Antonia Mulvey, direktur eksekutif Legal Action Worldwide, mengatakan jika bukti ternyata kredibel, itu akan menjadi dorongan besar untuk penyelidikan. "Sementara ICC tidak berkomentar apakah mereka menahan mereka [orang-orang itu] atau tidak, cerita [tentang tentara] dikatakan kredibel dan menguatkan," katanya menjelaskan pernyataan tersebut termasuk menyebutkan pembunuhan yang diperintahkan dan memperkosa.
"Sementara mereka [tentara] mungkin memiliki pangkat yang sangat rendah, kami berharap lebih banyak yang akan maju. Tampaknya ada rantai komando yang jelas," tambahnya.

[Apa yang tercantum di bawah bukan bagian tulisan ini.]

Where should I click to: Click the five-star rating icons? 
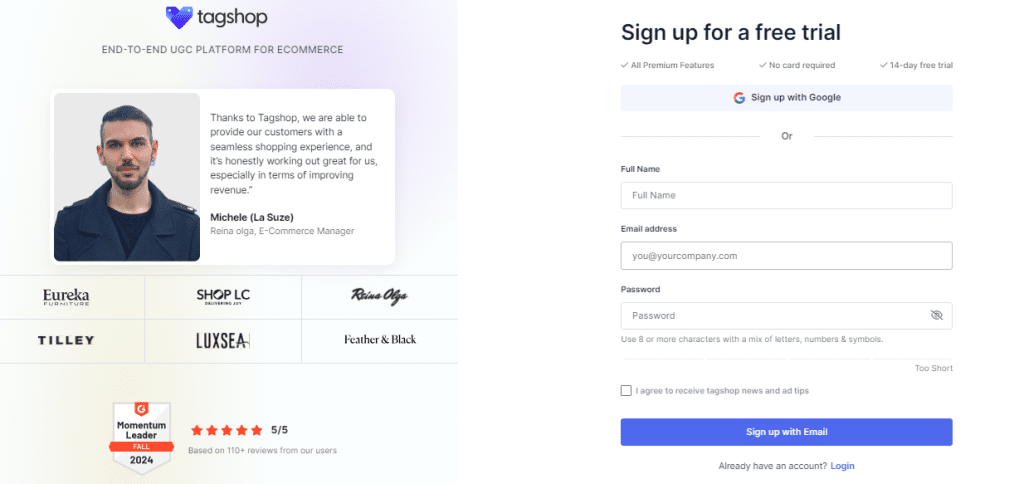226,430
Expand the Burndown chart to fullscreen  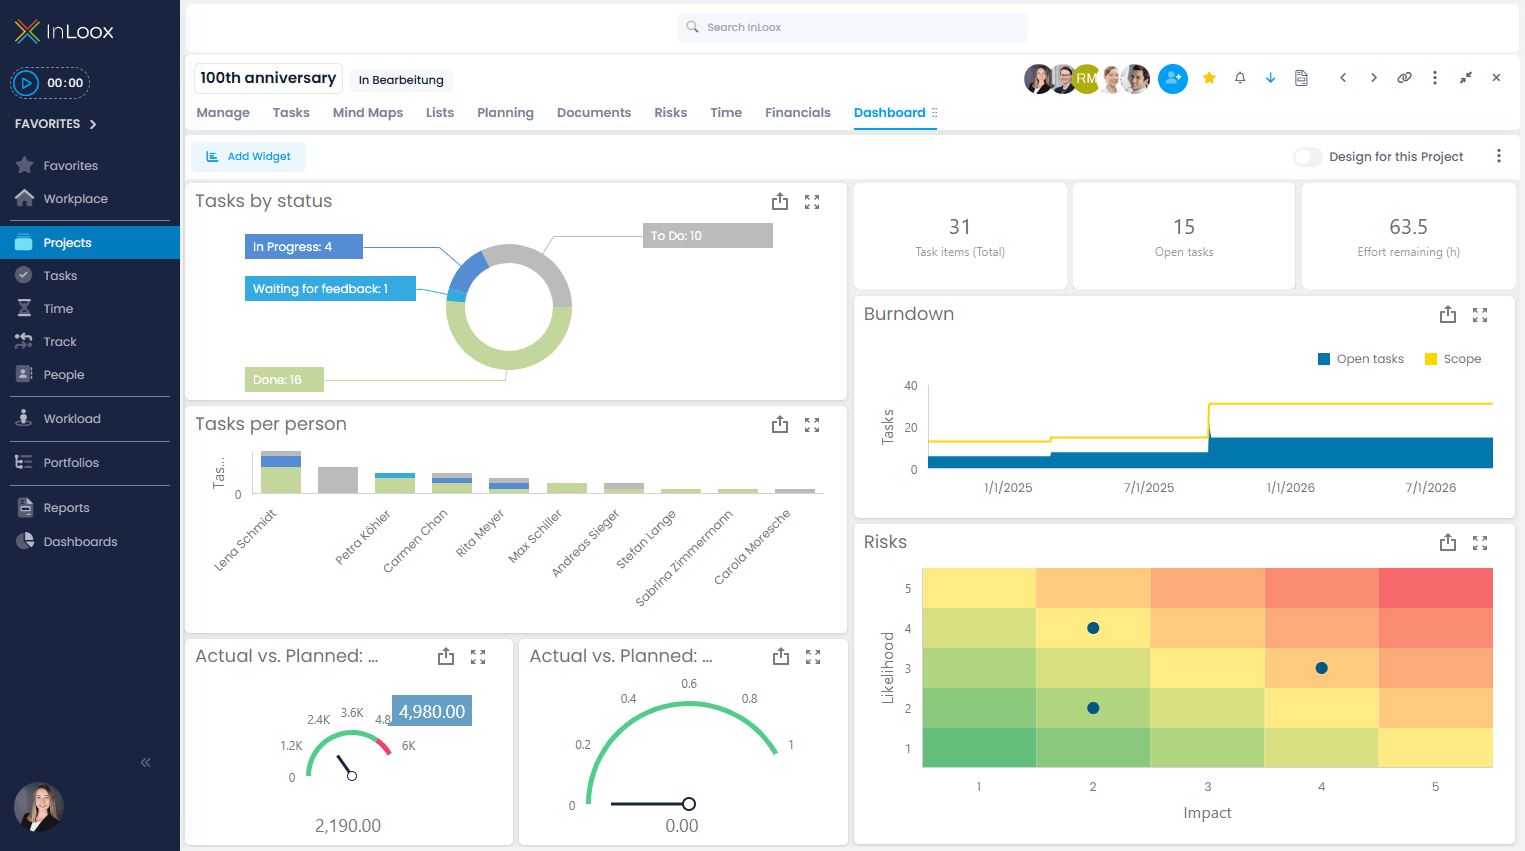[1480, 314]
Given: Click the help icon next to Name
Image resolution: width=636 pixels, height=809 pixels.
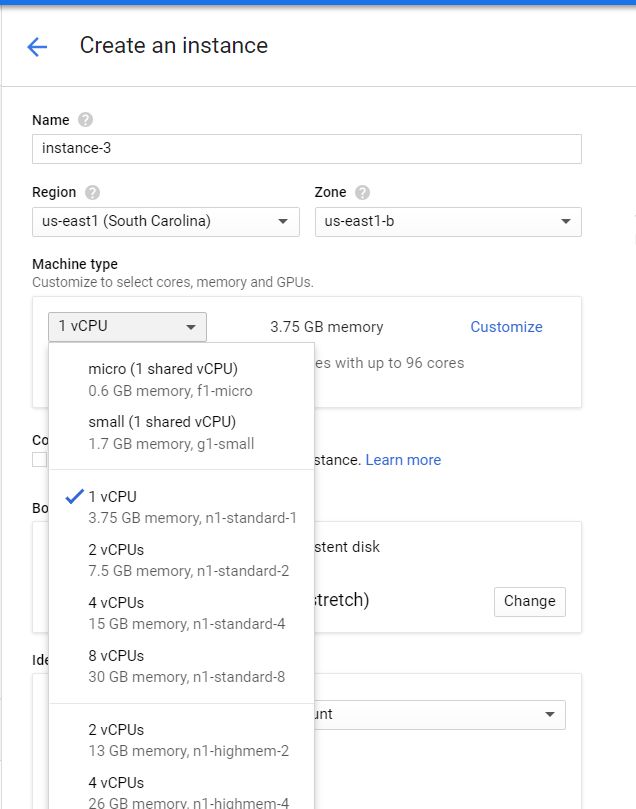Looking at the screenshot, I should [85, 120].
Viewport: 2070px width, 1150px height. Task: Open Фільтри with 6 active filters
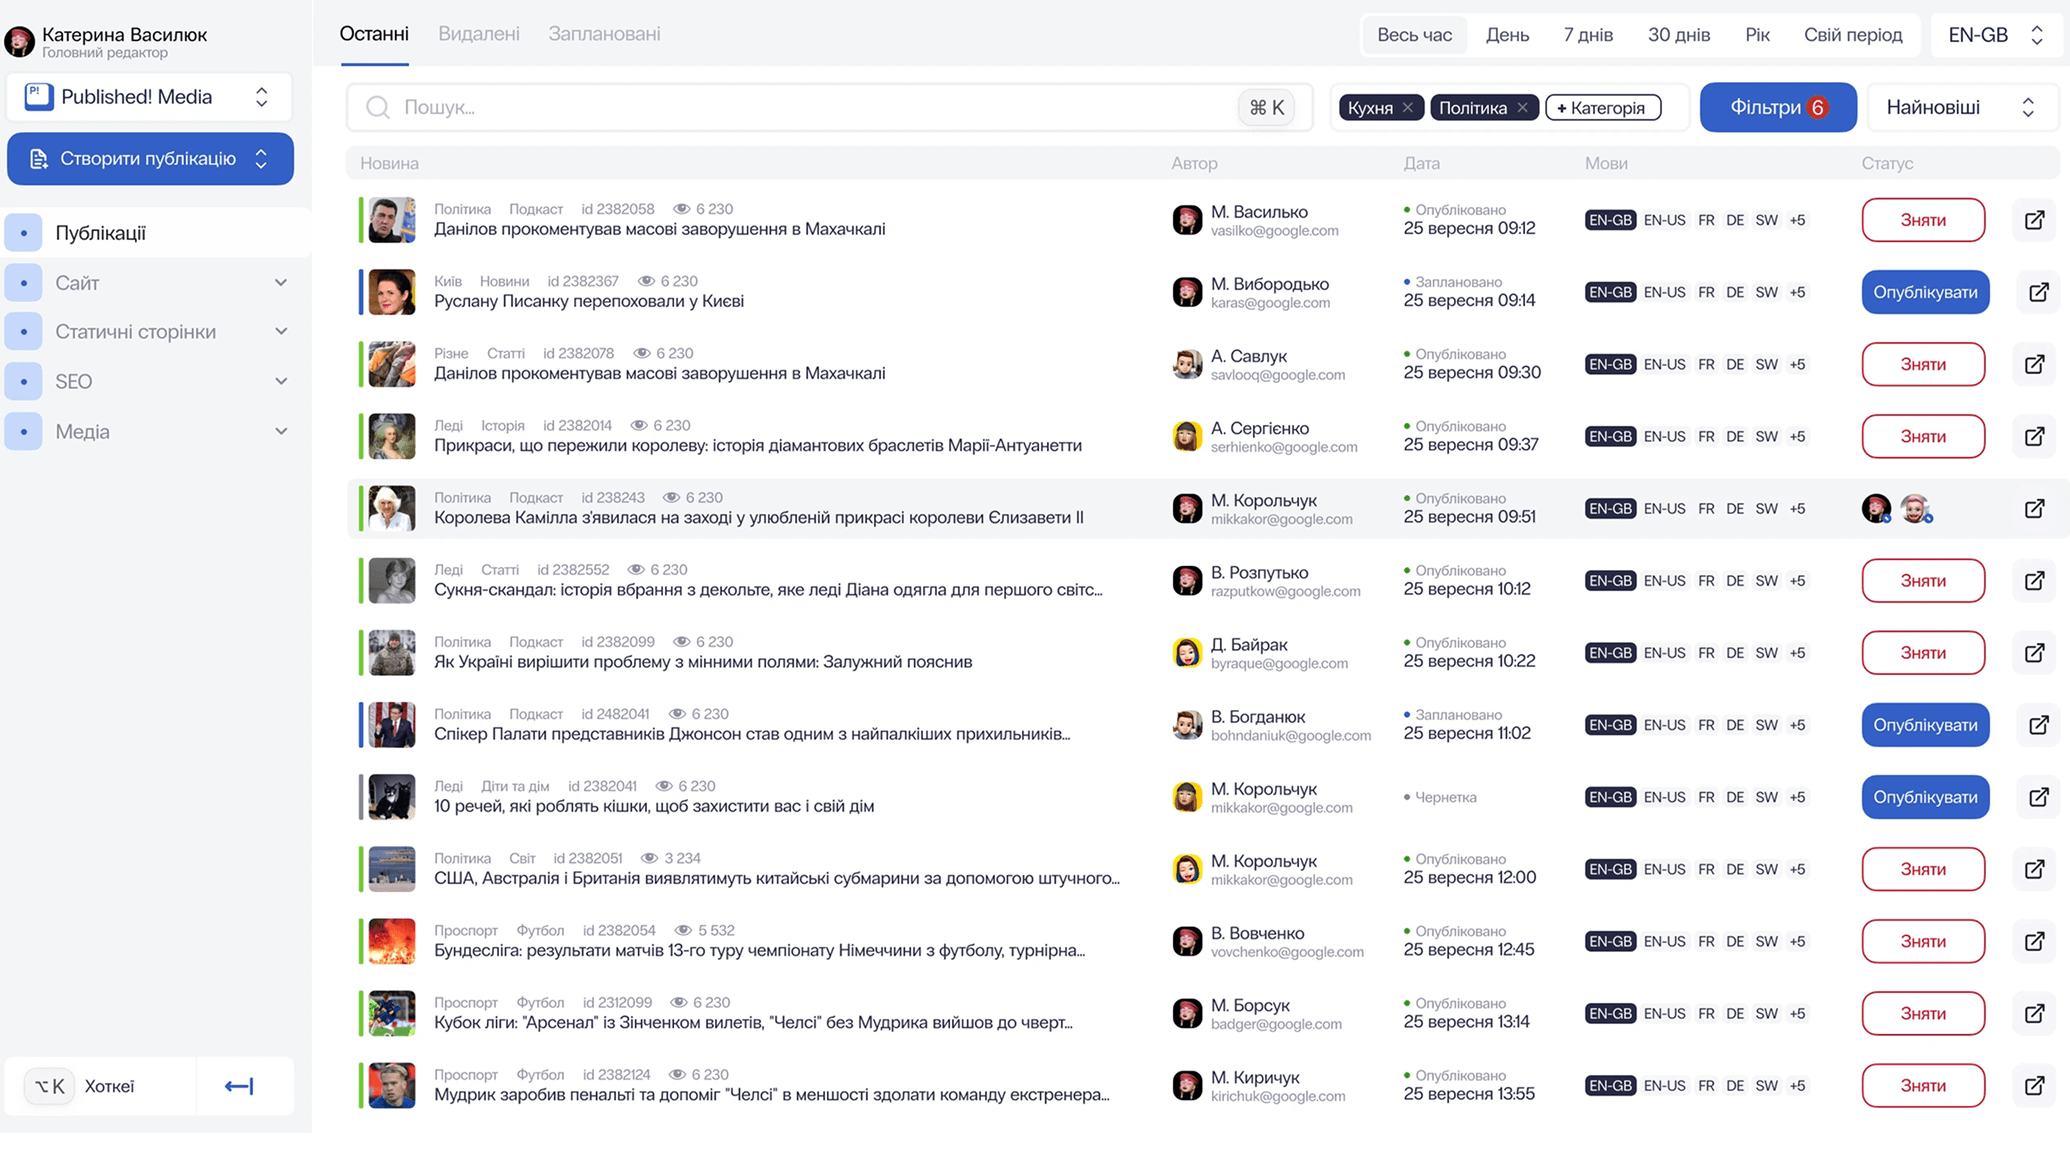(1777, 107)

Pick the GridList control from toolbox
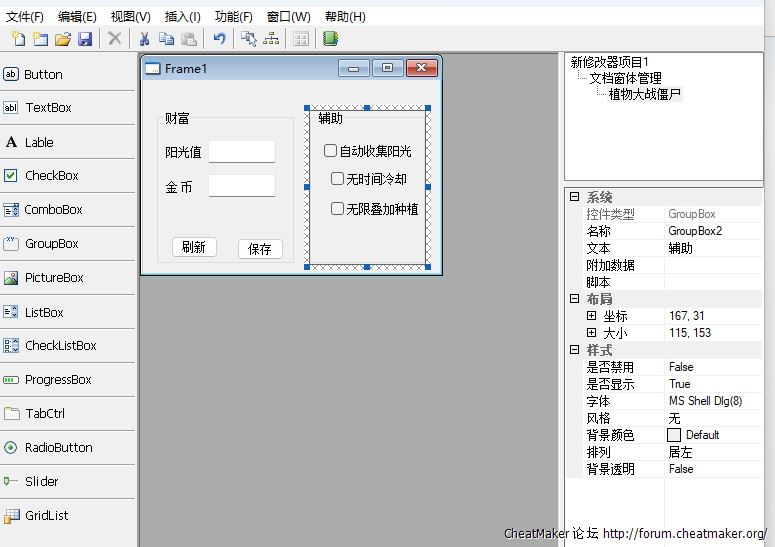(47, 516)
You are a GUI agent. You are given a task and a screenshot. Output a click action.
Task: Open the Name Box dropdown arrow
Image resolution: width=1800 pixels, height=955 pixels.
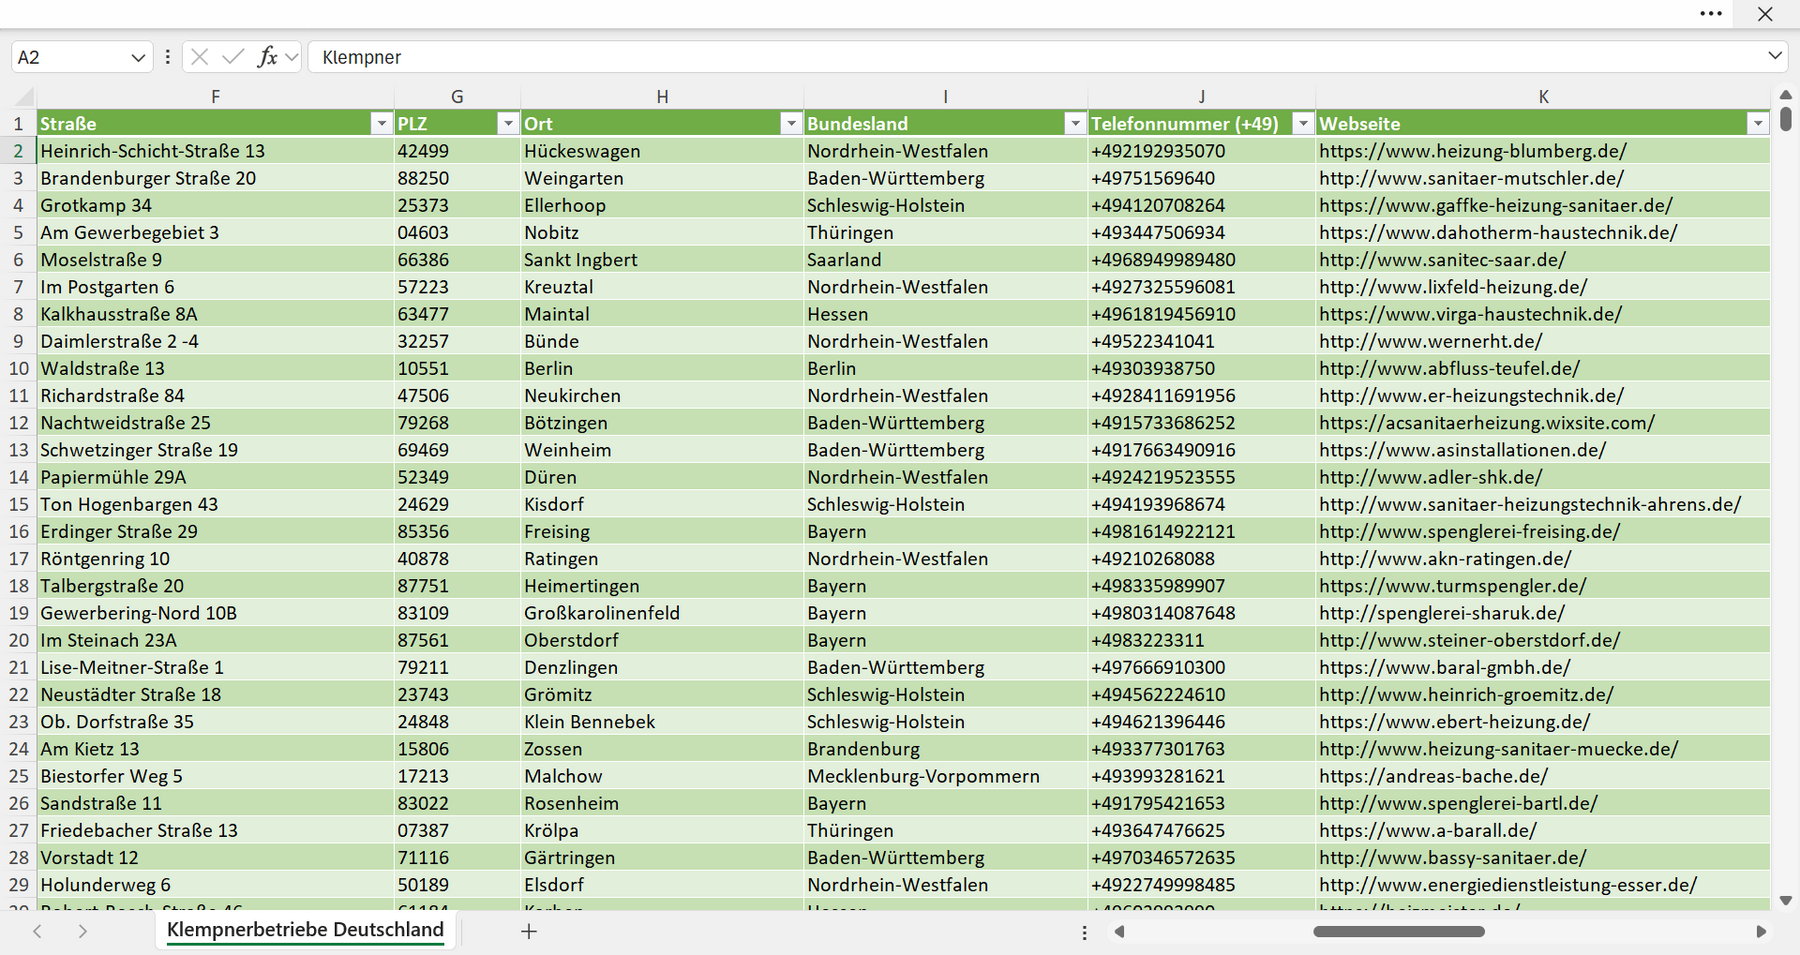(x=138, y=58)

ICC sedang menyelidiki kejahatan terhadap kemanusiaan berupa deportasi paksa Rohingya ke Bangladesh, serta penganiayaan dan pelanggaran hak asasi manusia lainnya.
"Kantor tidak secara terbuka mengomentari spekulasi atau laporan mengenai penyelidikan yang sedang berlangsung, juga tidak membahas secara spesifik aspek apapun dari kegiatan investigasi," kata pernyataan dari kantor kejaksaan ICC.
Myanmar juga menghadapi tuduhan genosida di Pengadilan Internasional, juga di Den Haag, meskipun badan tersebut tidak membawa kasus terhadap individu atau mendengarkan saksi. Pada 2015, sebelum dugaan genosida 2017, Unit Investigasi Al Jazeera mengungkapkan cara kerja rezim Myanmar, dengan mengambil dokumen dari militer Myanmar, laporan Perserikatan Bangsa-Bangsa yang tidak dipublikasikan, dan dokumen pemerintah lainnya.
Dokumen-dokumen itu, yang dinilai oleh Sekolah Hukum Universitas Yale dan Inisiatif Kejahatan Negara Internasional di Universitas Queen Mary London, merupakan "bukti kuat" dari genosida yang dipimpin negara menurut para ahli.